ジムは礼を言って、ミドル・ポーションの小瓶を受け取った。栓を開け、半分ほど傷口に垂らすと傷が、みるみる塞がっていく。残りの半分は飲み干した。


「おお、効いてる。ありがとうな、坊主」


ギルフォードが、ルシアンに尋ねた。

「ルシアン、どうやって俺たちに追いついた?俺たちは十日は前にカーレストからノクスラントに入った。お前がどんなに急いできたとしても、数日は遅れて入ったはずだ。悪いが、お前がそこまで熟練のレンジャーには見えん」


鋭い指摘だ。


ルシアンは、精鋭たちの前では自分がまだ未熟だと見抜かれている。


クレアが、心配する様にルシアンを見た。彼女は、ルシアンの魔眼のことを知っている。そして、それを隠していることも知っている。


だが、ルシアンは決めていた。ここまで来て、隠しても意味がない。


「俺には、特別な眼、魔眼があります」

全員の視線が、ルシアンに集中した。


「危険を察知できるんです。死につながる事象、自分に向けられた殺意や、致命的な攻撃の軌道が、赤い光として見えます。

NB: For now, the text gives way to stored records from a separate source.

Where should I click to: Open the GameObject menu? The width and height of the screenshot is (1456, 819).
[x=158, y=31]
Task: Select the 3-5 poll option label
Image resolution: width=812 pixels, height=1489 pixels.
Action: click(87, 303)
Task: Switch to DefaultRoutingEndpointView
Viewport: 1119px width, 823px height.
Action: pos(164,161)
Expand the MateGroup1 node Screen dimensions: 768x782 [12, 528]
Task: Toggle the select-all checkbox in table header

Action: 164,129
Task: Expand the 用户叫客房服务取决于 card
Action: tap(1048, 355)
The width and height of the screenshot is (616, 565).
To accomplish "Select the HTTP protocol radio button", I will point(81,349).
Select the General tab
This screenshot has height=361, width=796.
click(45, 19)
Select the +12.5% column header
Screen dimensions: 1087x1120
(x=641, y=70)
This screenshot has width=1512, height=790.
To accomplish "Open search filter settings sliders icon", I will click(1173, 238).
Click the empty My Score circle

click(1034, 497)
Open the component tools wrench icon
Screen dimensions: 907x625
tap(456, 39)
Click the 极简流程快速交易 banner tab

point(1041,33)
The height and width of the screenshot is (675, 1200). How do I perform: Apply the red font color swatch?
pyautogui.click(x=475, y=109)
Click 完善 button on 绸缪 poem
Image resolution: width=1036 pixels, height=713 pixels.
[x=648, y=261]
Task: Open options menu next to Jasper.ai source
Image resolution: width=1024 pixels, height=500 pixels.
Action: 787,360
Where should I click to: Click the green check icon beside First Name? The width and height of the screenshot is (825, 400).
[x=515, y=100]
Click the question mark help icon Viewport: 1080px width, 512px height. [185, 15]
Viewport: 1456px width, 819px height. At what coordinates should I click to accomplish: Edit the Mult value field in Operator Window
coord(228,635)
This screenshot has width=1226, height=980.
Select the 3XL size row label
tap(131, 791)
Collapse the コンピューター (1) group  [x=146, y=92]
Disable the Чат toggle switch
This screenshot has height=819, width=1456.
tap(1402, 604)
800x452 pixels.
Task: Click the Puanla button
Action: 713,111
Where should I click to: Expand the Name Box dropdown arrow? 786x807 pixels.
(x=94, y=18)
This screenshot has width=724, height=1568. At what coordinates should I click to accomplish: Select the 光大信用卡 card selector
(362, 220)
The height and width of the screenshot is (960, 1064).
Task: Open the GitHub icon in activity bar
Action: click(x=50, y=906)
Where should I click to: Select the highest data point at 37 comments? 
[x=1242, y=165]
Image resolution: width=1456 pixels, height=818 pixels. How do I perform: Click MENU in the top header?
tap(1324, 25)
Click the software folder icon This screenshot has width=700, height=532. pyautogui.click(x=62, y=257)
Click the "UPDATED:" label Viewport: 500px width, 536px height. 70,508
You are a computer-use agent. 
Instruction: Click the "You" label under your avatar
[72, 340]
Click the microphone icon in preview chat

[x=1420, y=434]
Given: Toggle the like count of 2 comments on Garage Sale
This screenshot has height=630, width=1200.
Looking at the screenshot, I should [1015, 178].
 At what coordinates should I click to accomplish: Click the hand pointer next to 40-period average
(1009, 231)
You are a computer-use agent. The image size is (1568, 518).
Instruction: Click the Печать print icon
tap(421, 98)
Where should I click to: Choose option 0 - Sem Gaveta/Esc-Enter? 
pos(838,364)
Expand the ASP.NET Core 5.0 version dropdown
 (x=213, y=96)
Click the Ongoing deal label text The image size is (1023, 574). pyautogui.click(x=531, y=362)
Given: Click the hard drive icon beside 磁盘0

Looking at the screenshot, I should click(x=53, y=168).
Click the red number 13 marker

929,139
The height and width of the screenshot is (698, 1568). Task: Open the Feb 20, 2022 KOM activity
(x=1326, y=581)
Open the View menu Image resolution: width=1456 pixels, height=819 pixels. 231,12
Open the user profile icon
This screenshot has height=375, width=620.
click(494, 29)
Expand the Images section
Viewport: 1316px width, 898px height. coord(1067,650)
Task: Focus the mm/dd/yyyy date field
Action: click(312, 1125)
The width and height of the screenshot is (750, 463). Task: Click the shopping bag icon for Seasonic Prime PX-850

危険の度合は赤の濃淡で分かります」


「……おまえ、魔眼持ちか」

ギルフォードが、低く呟いた。


「それで、無駄な戦闘を避けながら進んできました。だから、追いつけました」


「なるほどな、余計な警戒をしなくていいのは便利だな」

ギルフォードは納得したように頷いた。


「あと、最近、もう一つ変化があって、他人の危機も察知できる……かもしれません」


「かもしれない?」


「一度だけ、護衛対象の危機を察知できたんです。でも、他の人で再現できるかは分からなくて。あとは複数人を同時に対象にできるかも、まだ分かりません」


「自分の命の危機が見えるのは間違いないんだな」


「はい、それは間違いありません。先ほども魔眼がなければ俺の首は飛んでました」


「な!こんなところに人がいるなんて思わなかったし…でもごめん。謝ってなかったね」


「こちらこそごめん、無事だから気にしないで」


うなだれるクレアに苦笑するルシアン、その二人をみてギルフォードは、しばらく考え込んだ。


「なら、ルシアン、頼みがある」

ギルフォードが改まってルシアンに向き合う。


「俺と一緒に、前方を警戒して進んでくれないか?本当に危険を察知できるなら、かなり時間を短縮できる。無事にカーレストに戻れたら金貨十枚を払う。どうだ?」

ギルフォードは、片目でルシアンを見つめた。


「先頭を歩くのは承知しました。でも金は要りません、俺が、勝手に来ただけなので」


「お前は傭兵だろう?報酬は働きへの期待であり、信頼の形だ。金は要らないなんてやつは信用されんぞ」

クレアや他の面々がギルフォードの言葉に頷く。


「分かりました、報酬の分、全力で働きます」


―――――――――――

休憩を終え、一行は再び進み始めた。


今度は、ルシアンとギルフォードが最前列を歩く。その後ろに、アレン、ジム、フォード、最後尾にはクレアと続く。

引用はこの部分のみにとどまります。